New Zealand Prime Minister Jacinda Ardern has created history by bringing her three-month-old daughter in the United Nations assembly hall.
Ardern, who also became one of the few world leaders to give birth while in office, brought her daughter Neve to the hall and was seen cuddling and kissing her, with her partner Clarke Gayford sitting beside her. The trio was present at the Nelson Mandela Peace Summit, CNN reported.
Interestingly, Gayford also posted an image on social media, flashing Ardern's dummy identity card with a picture of Neve, describing her as "New Zealand first baby."

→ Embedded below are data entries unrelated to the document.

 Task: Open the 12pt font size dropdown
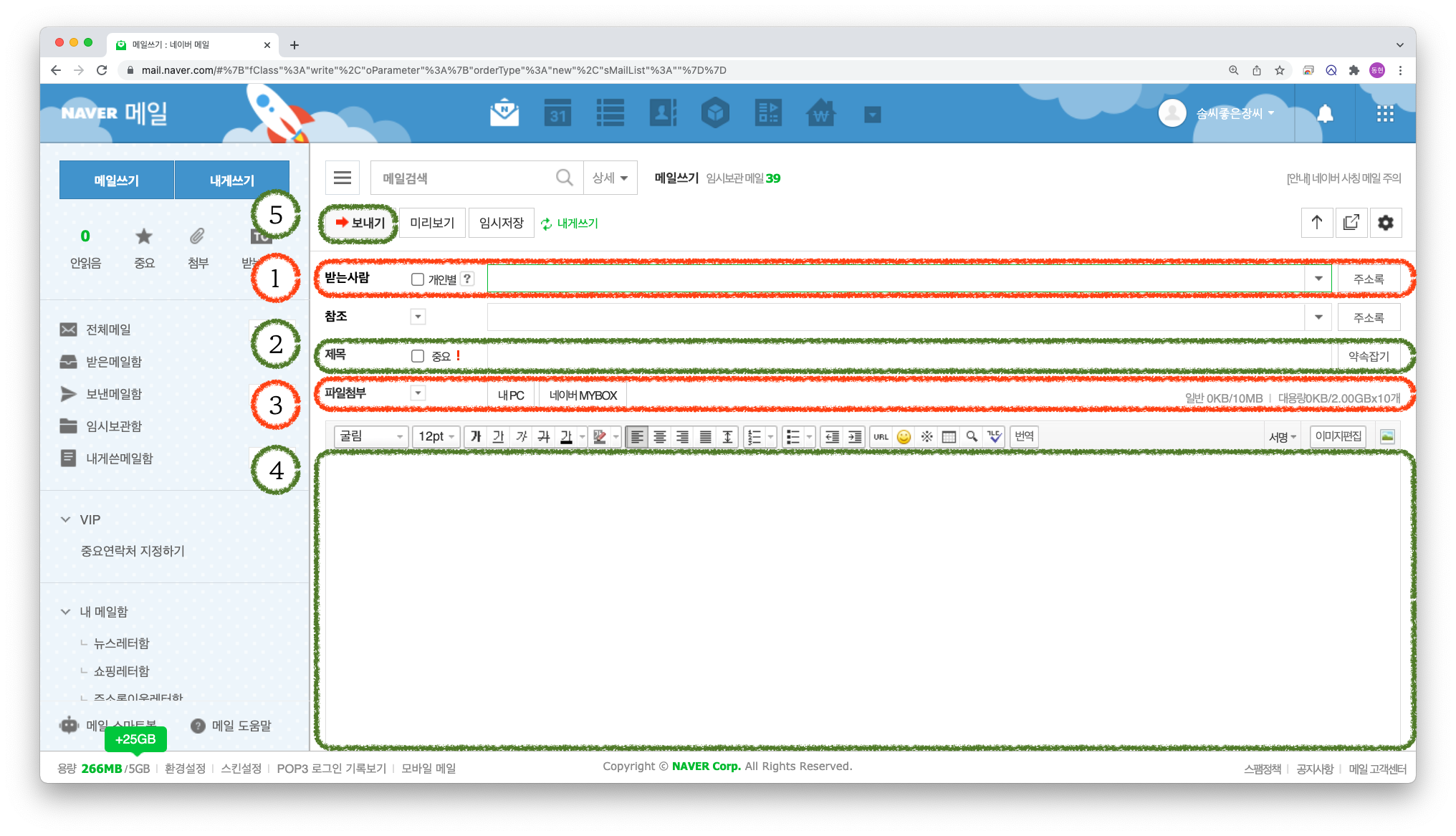coord(436,437)
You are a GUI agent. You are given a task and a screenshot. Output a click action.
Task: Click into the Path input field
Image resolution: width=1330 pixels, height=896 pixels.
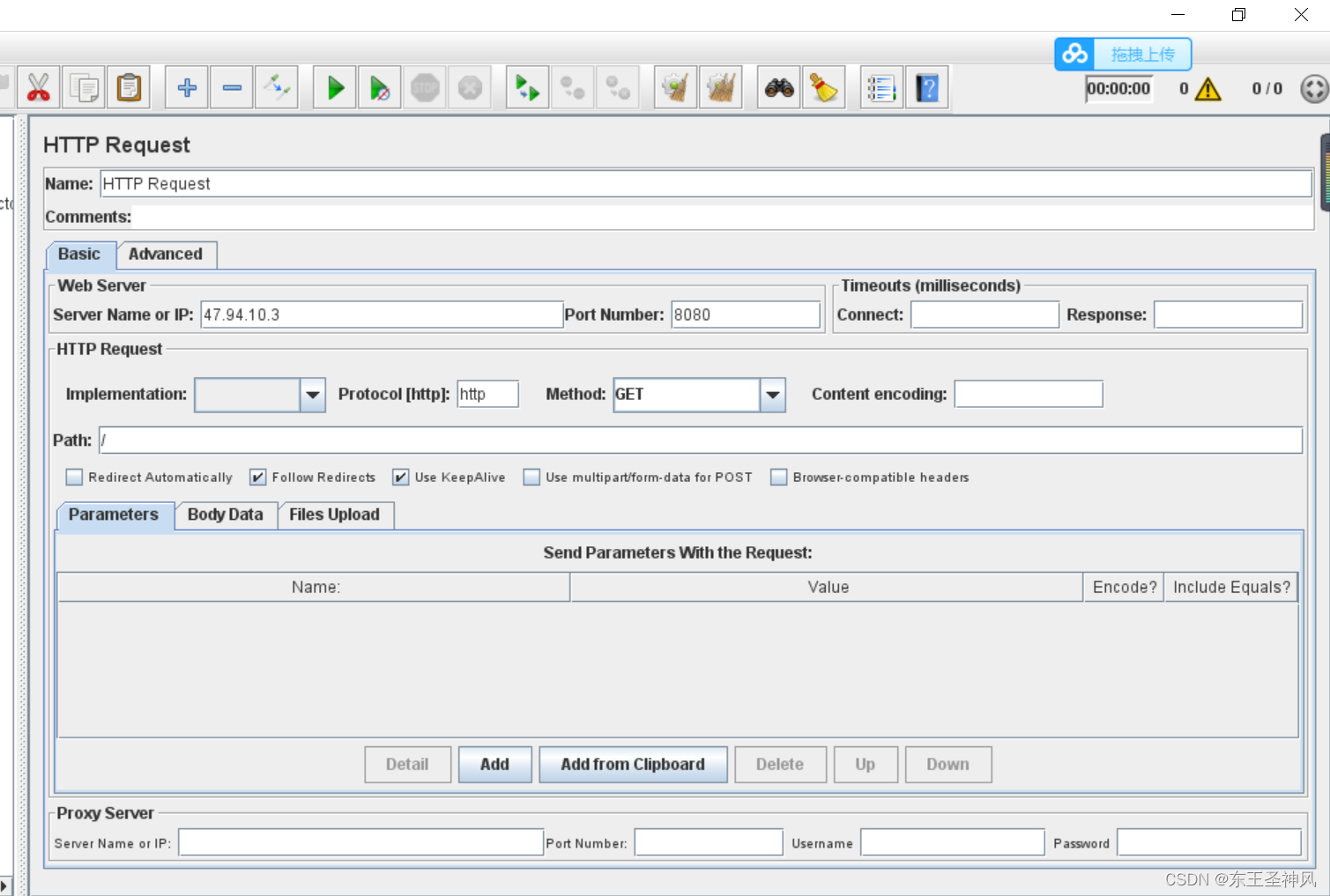pos(701,441)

"I wish I could have captured the startled look on a Japanese delegation inside UN yesterday who walked into a meeting room in the middle of a nappy change. Great yarn for her 21st," Gayford, who is also a television fishing show host, wrote on his Twitter handle.

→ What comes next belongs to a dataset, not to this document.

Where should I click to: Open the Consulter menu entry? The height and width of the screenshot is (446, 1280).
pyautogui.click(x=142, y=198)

Describing the move to bring her baby into the premises of the world's top body as unique and beautiful, Ardern told New Zealand Herald, "Neve is actually nearby me most of the time in New Zealand, she's just not always caught. But here, when she's awake, we try and keep her with me. So that was the occasion."
The 38-year-old remarked that she and her partner were bearing the expenses of Neve's trip to the United States.

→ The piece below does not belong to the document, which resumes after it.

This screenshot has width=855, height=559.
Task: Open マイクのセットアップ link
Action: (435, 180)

"There is no spousal program for this, so we just made a judgment call that we would cover his travel for this trip. He will be going to some things, but he's primarily travelling to care for Neve. It depends what the jet lag does to them both. She's a good sleeper and we don't know whether that will mean she ends up sleeping a lot in the day rather than the night," Ardern added.
Earlier, the couple said that Neve would accompany them to their trip. Gayford has been tasked to fulfill his parenting duties, as Ardern is breastfeeding.
Last month, Ardern returned to office following a six-week maternity leave after giving birth to Neve in June. In her absence, Deputy Prime Minister Winston Peters acted as the caretaker.
In August last year, Ardern became the youngest female leader to be appointed as New Zealand's Prime Minister, succeeding her predecessor Bill English. She is also the youngest leader of the Labour Party.